🤖 AI Summary
This work addresses the lack of causal ordering guarantees in blockchain transaction sequencing, which renders systems vulnerable to frontrunning and sandwich attacks, thereby discouraging users from submitting functional transactions. To mitigate this, the paper introduces PRECEDE, a novel mechanism that, for the first time in a practical setting, enforces transaction causality through a bid-based, superlinearly weighted random draw. Rather than relying on technical constraints or centralized sequencing, PRECEDE eliminates attackers’ economic incentives at the incentive layer itself. The mechanism is compatible with existing censorship-resistant blockchains’ ordering interfaces and requires only minimal modifications for deployment. Theoretically, it achieves a Nash equilibrium that effectively deters frontrunning behavior.
📝 Abstract
Front-running is a subtle and persistent problem for blockchains. A blockchain is a stateful virtual machine executing instructions called transactions. Users earn rewards by publishing functional transactions essential to the system. Attackers observe these transactions and publish their own ahead of the users', seizing the reward and eroding users' incentive to publish functional transactions. Preventing front-running means enforcing causality: If an attacker receives transaction tx_A and then publishes transaction tx_B, then tx_A must be ordered before tx_B. However, this causality is only observed by the attacker. Practical systems order transactions by bid amount, so transactions willing to pay more get executed first, but this only results in a bidding war eroding users' rewards. Though numerous ordering approaches have been proposed, none achieves causality, leaving users vulnerable to front-running.
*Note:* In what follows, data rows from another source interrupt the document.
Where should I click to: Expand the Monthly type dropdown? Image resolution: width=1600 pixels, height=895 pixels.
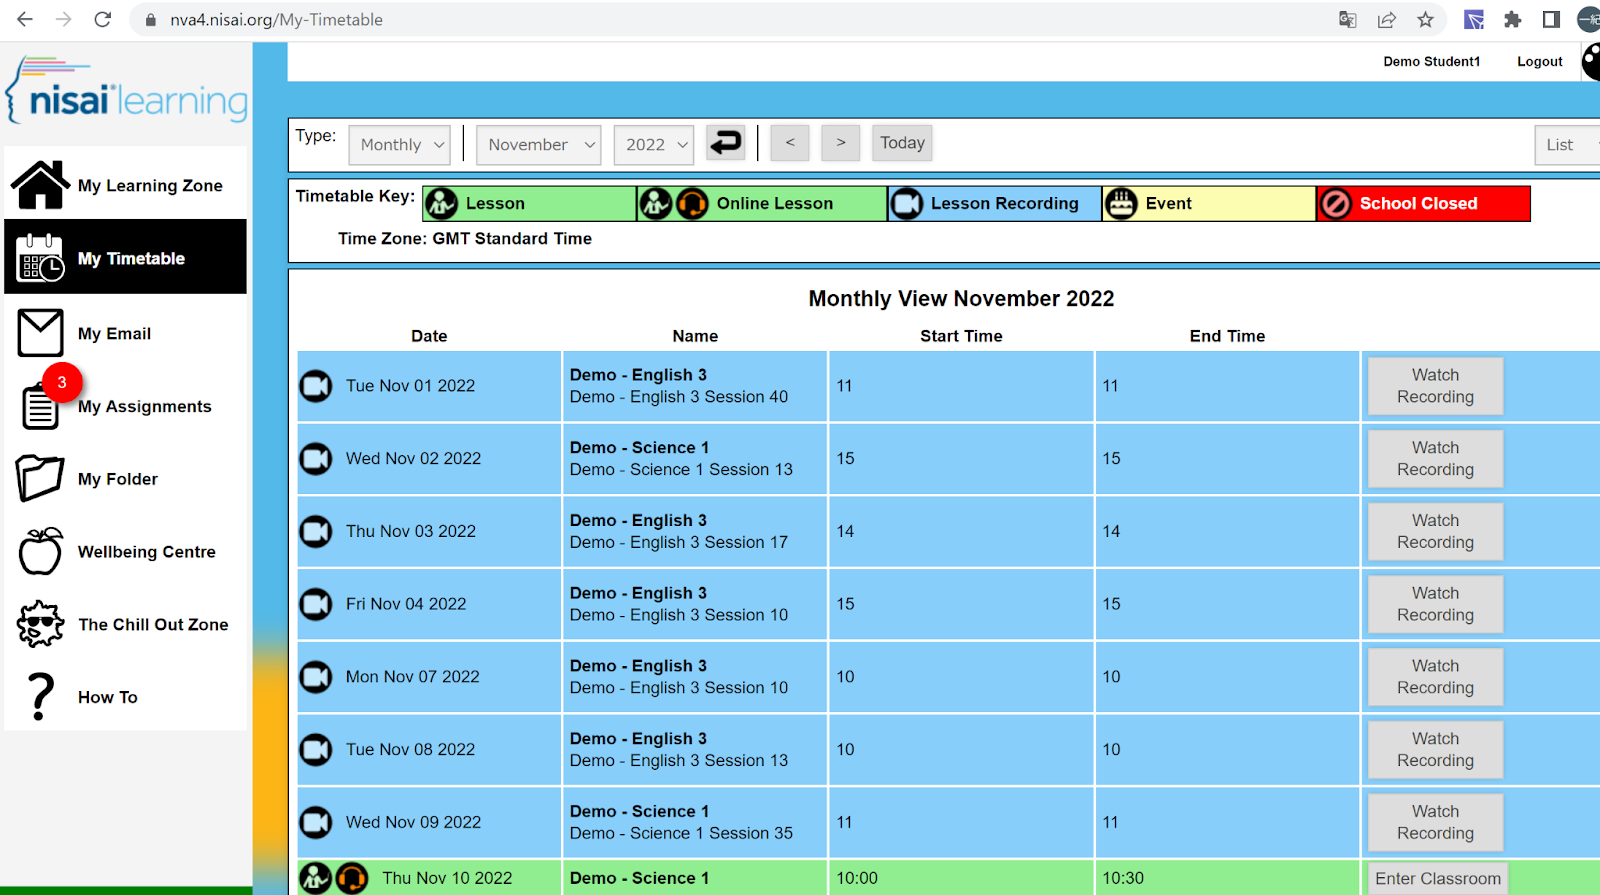pyautogui.click(x=399, y=145)
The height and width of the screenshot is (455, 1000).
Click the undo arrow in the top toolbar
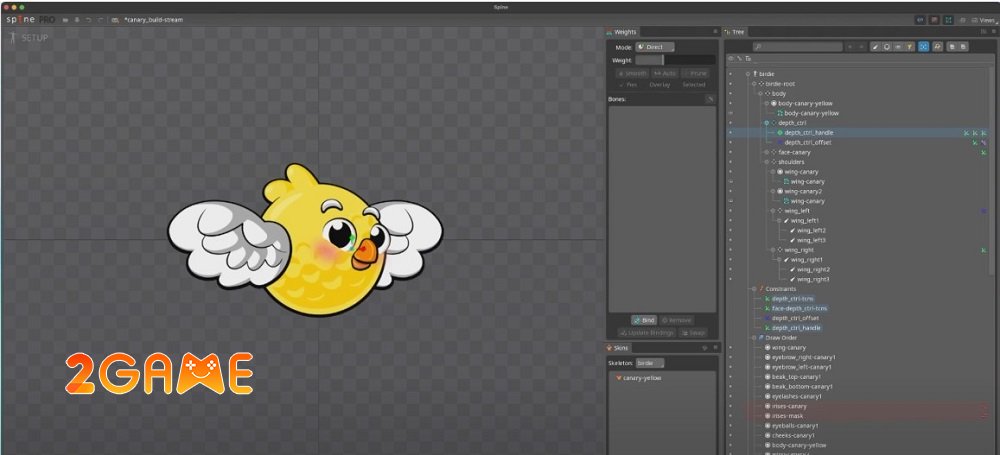pos(88,19)
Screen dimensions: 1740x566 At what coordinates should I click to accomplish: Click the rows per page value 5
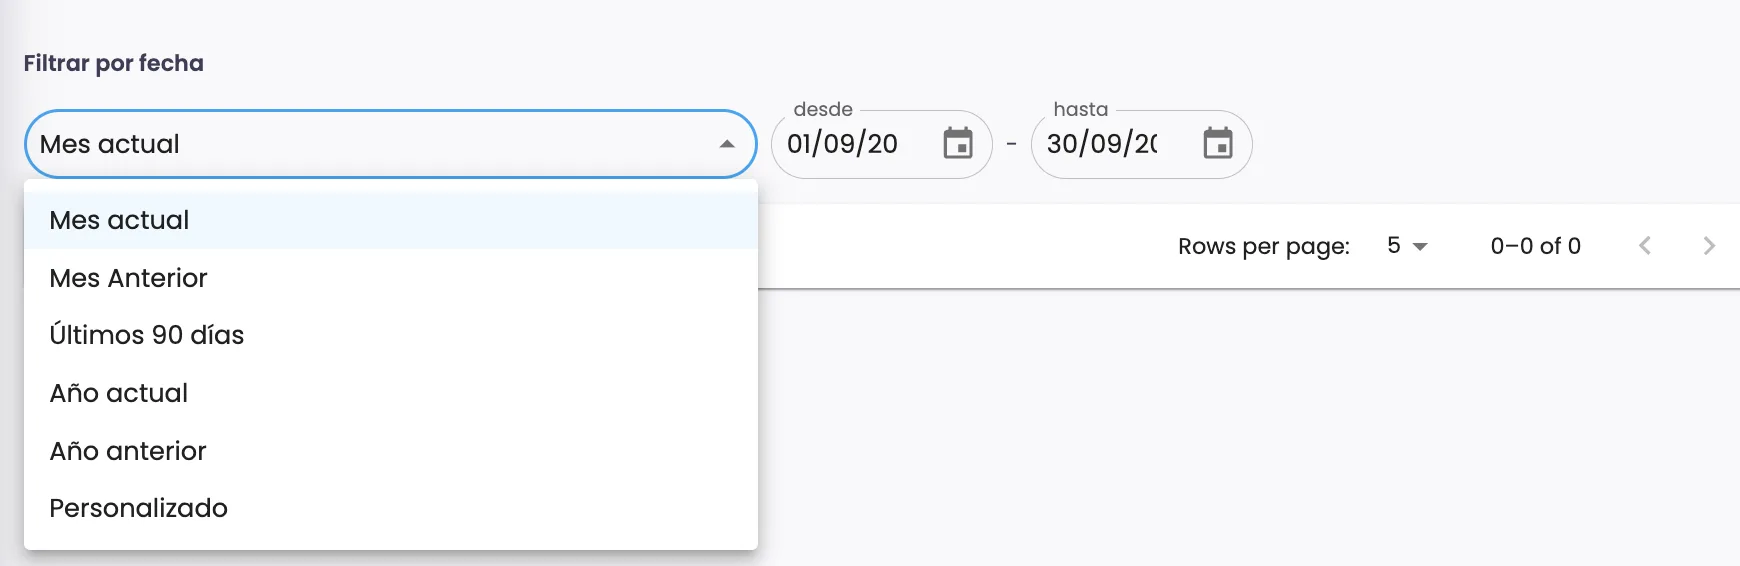(1394, 246)
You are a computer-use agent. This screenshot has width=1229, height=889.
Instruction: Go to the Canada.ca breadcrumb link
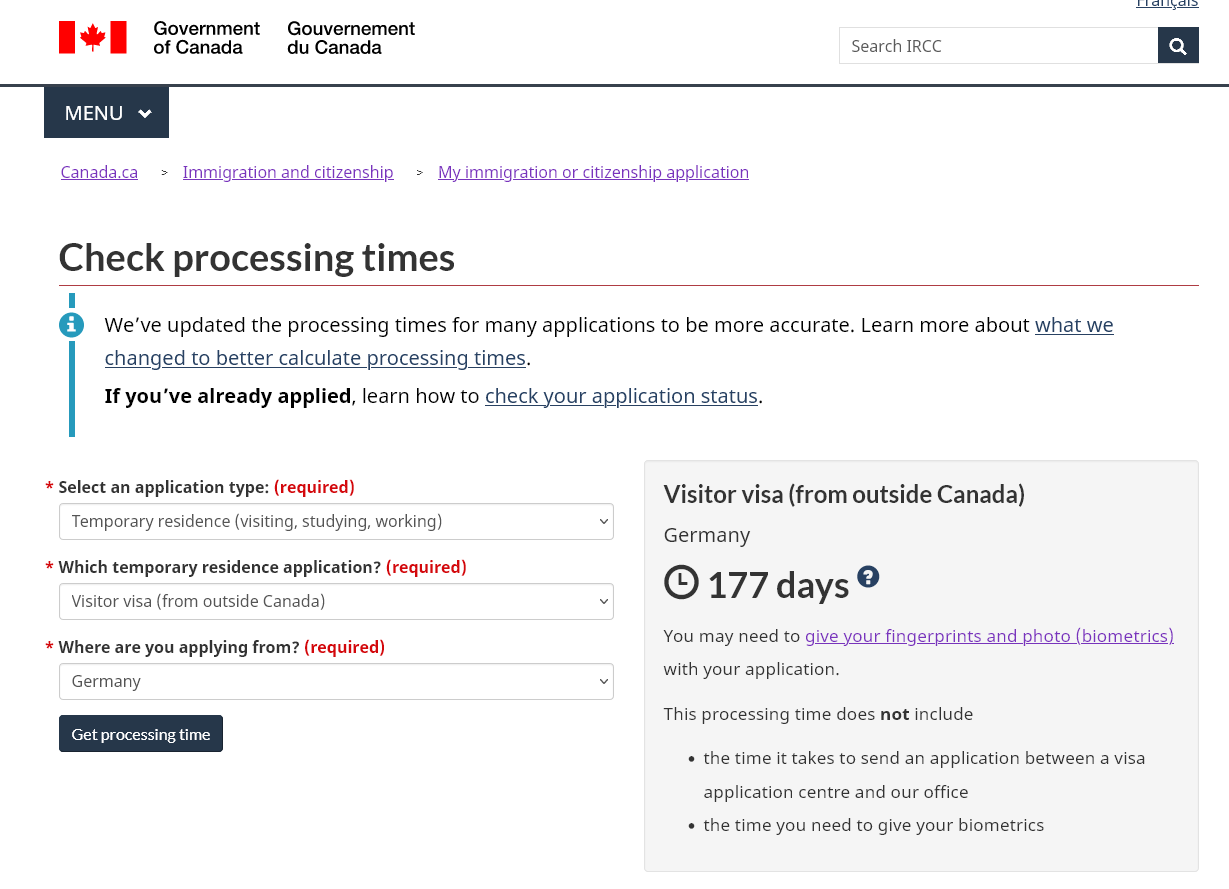pos(99,172)
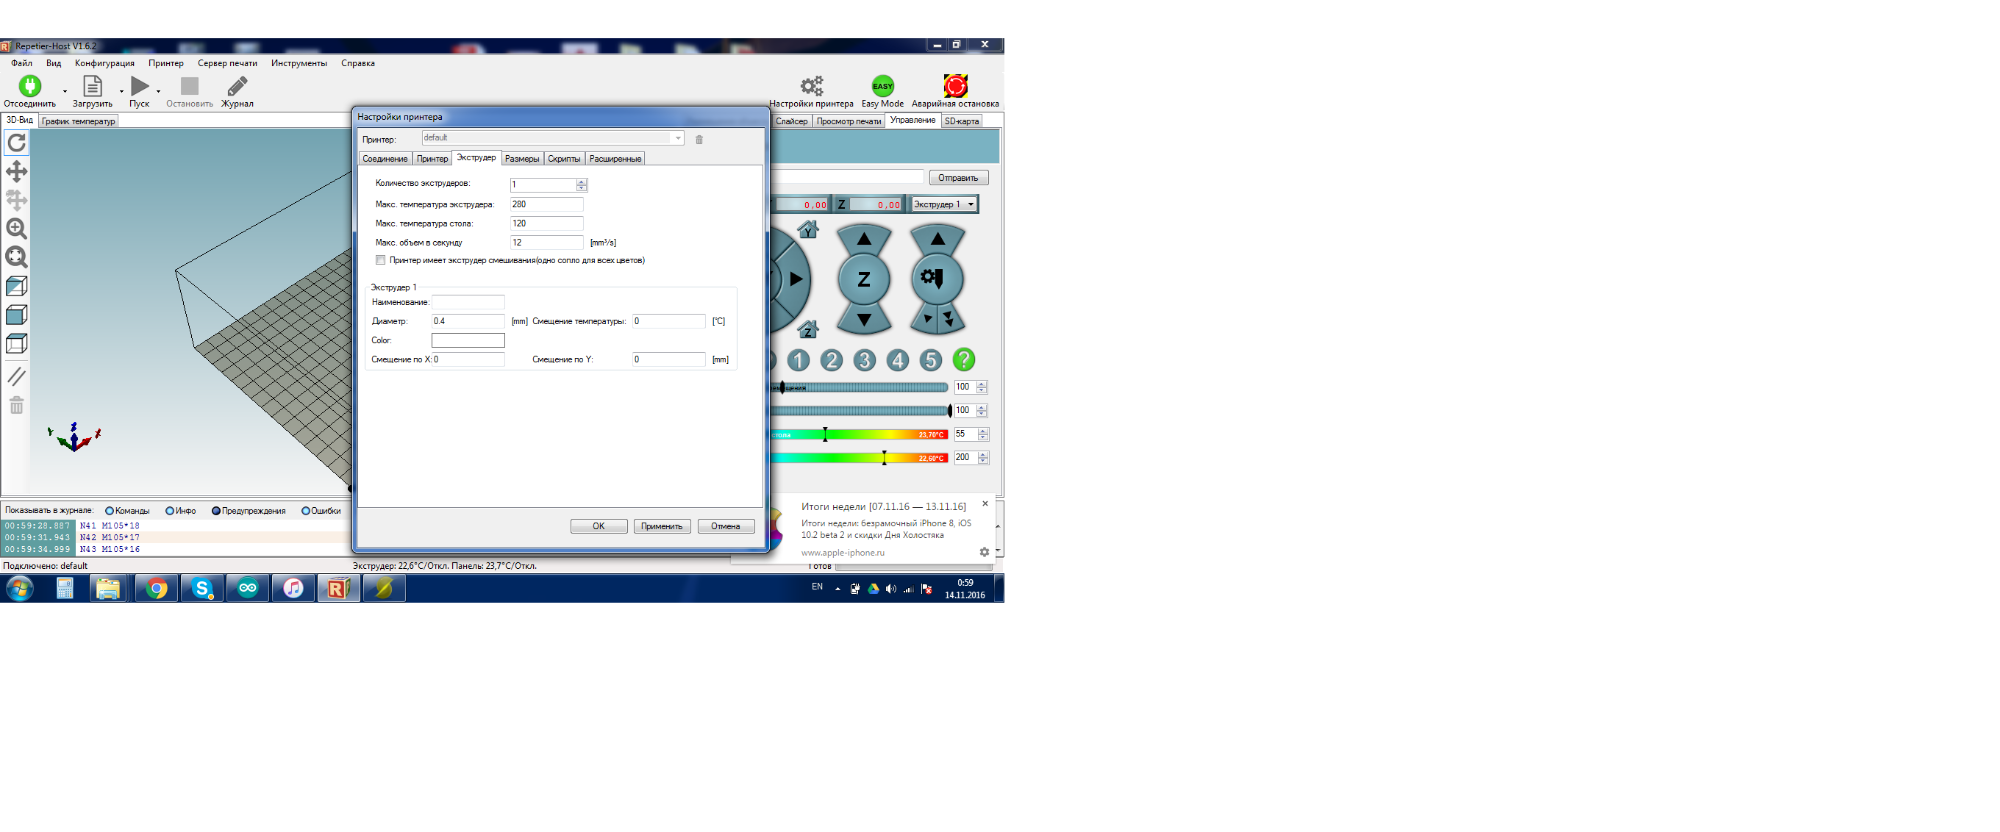Click the Home Y axis icon
This screenshot has height=832, width=2000.
(808, 230)
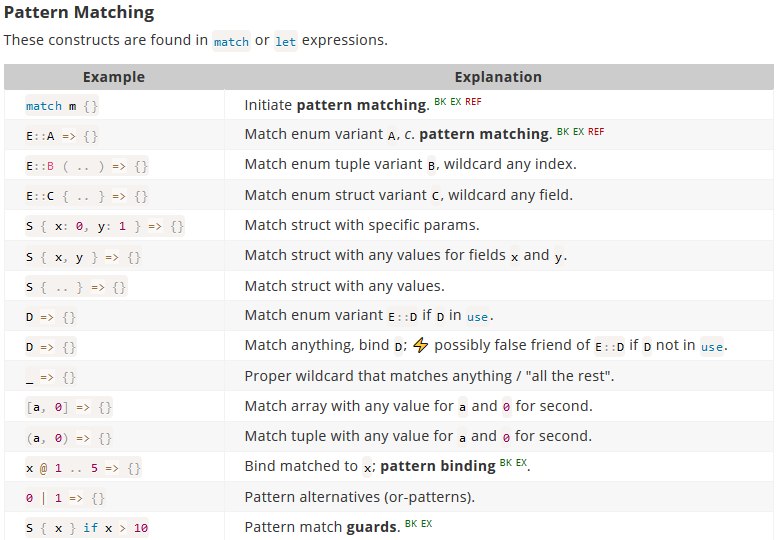Screen dimensions: 776x540
Task: Open EX link in enum variant A row
Action: pos(578,131)
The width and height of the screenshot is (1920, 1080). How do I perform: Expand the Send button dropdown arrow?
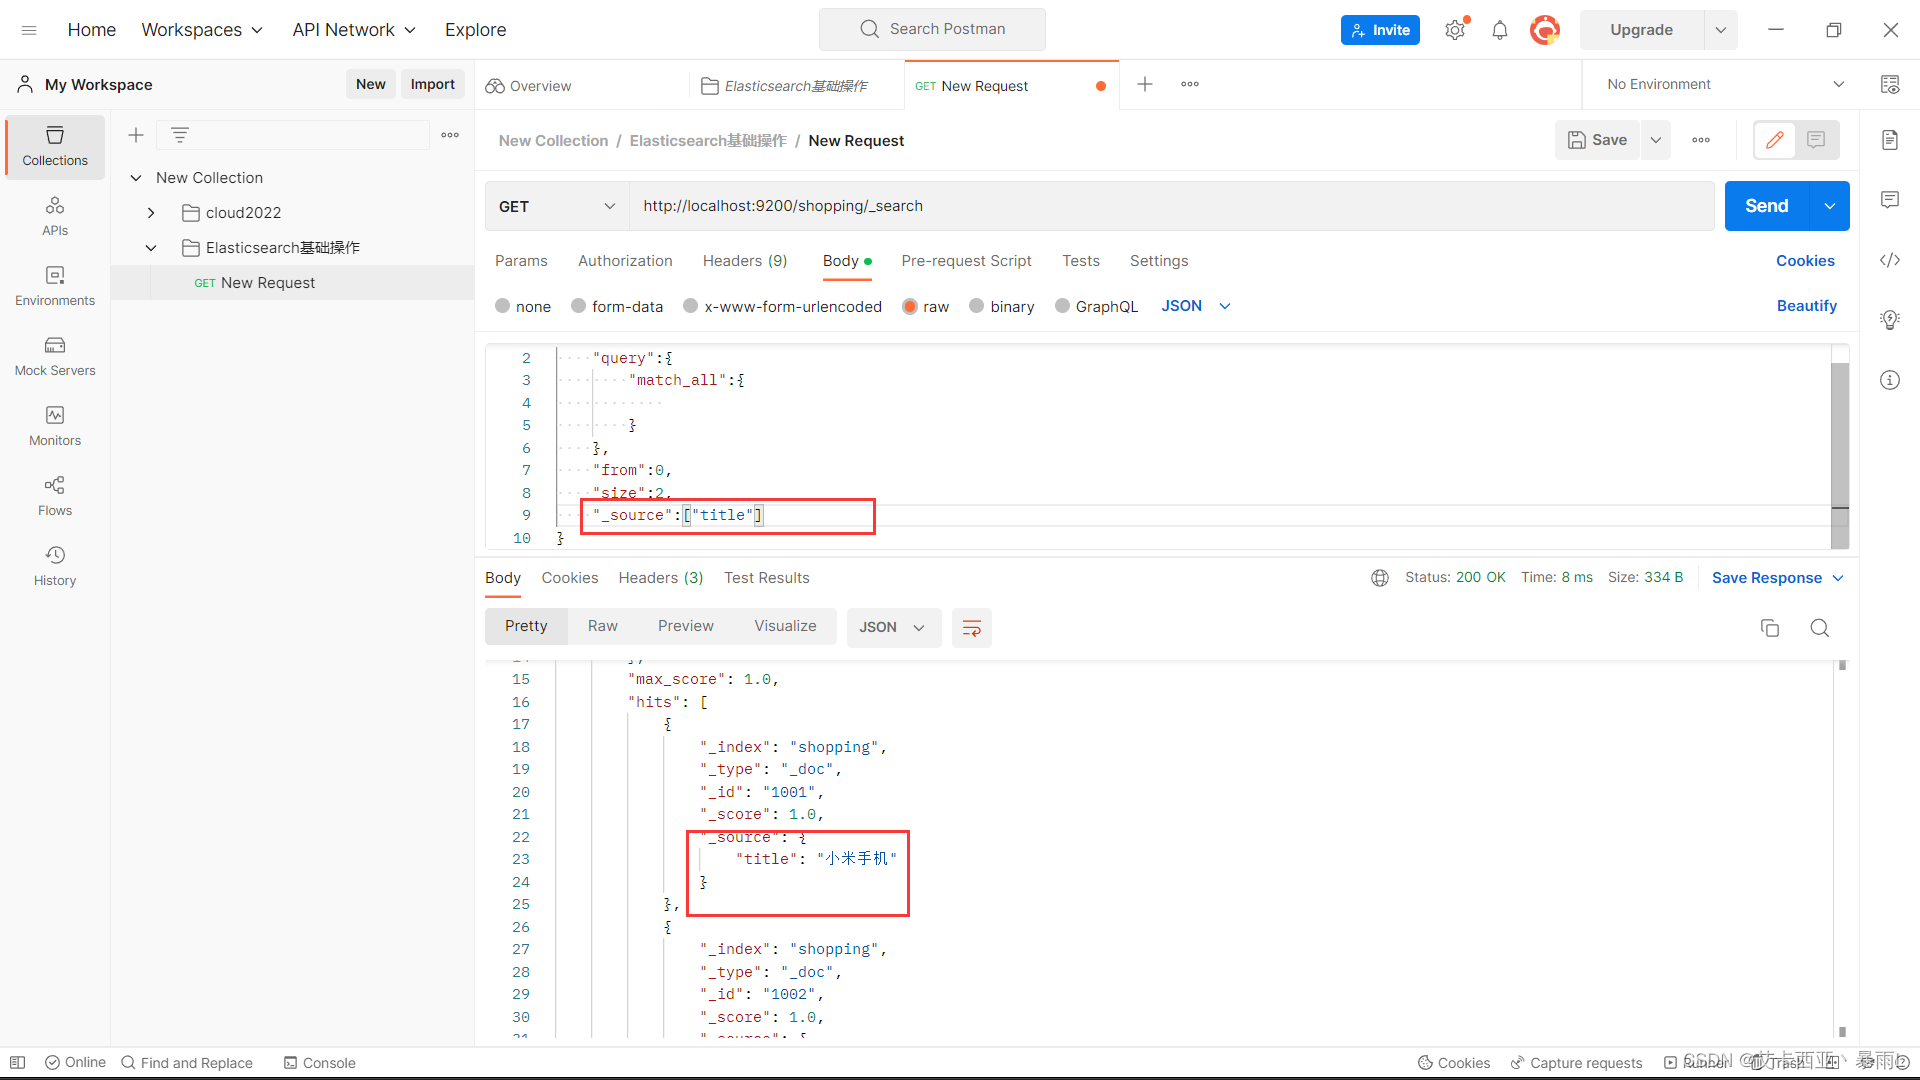pyautogui.click(x=1829, y=206)
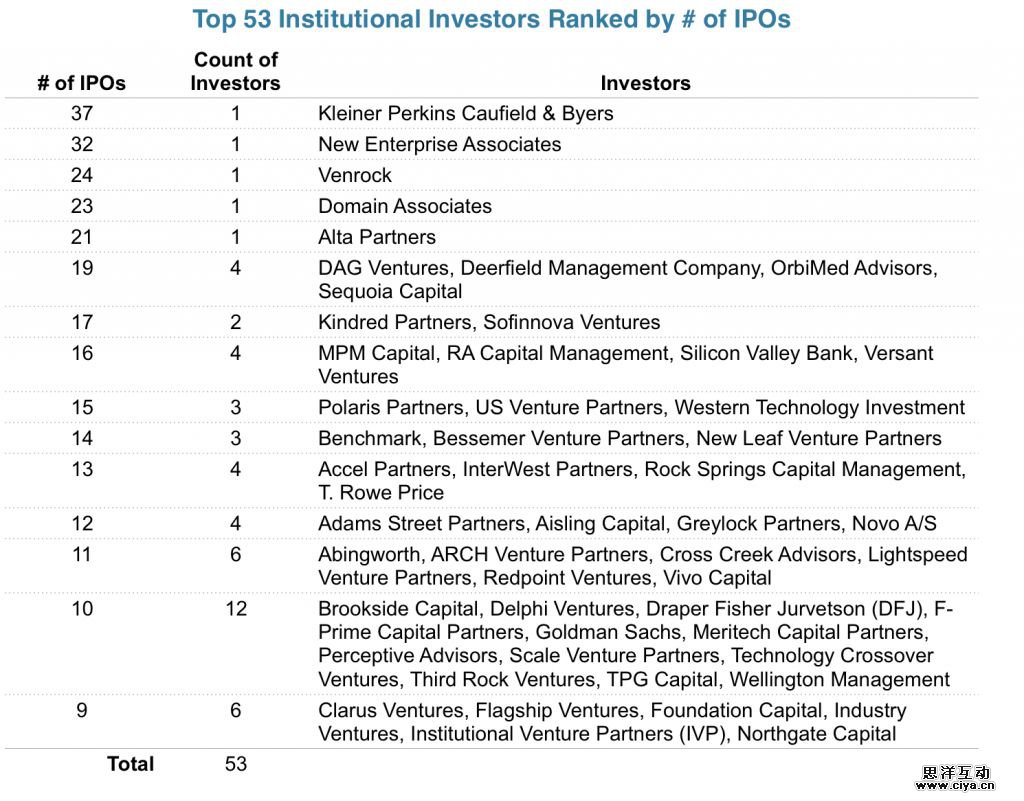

We present PRECEDE, a mechanism-design approach that enforces transaction causality by removing the economic incentive to front-run. PRECEDE orders transactions by a power-weighted randomized lottery, whose winning probability grows super-linearly in the bid. The user's strategy of publishing a transaction with a deterring bid forms an equilibrium where the attacker refrains from competing. Moreover, PRECEDE prevents the prominent sandwich attack, which relies on front-running. PRECEDE can be directly deployed in any censorship-resistant blockchain with a simple change to its transaction ordering mechanism.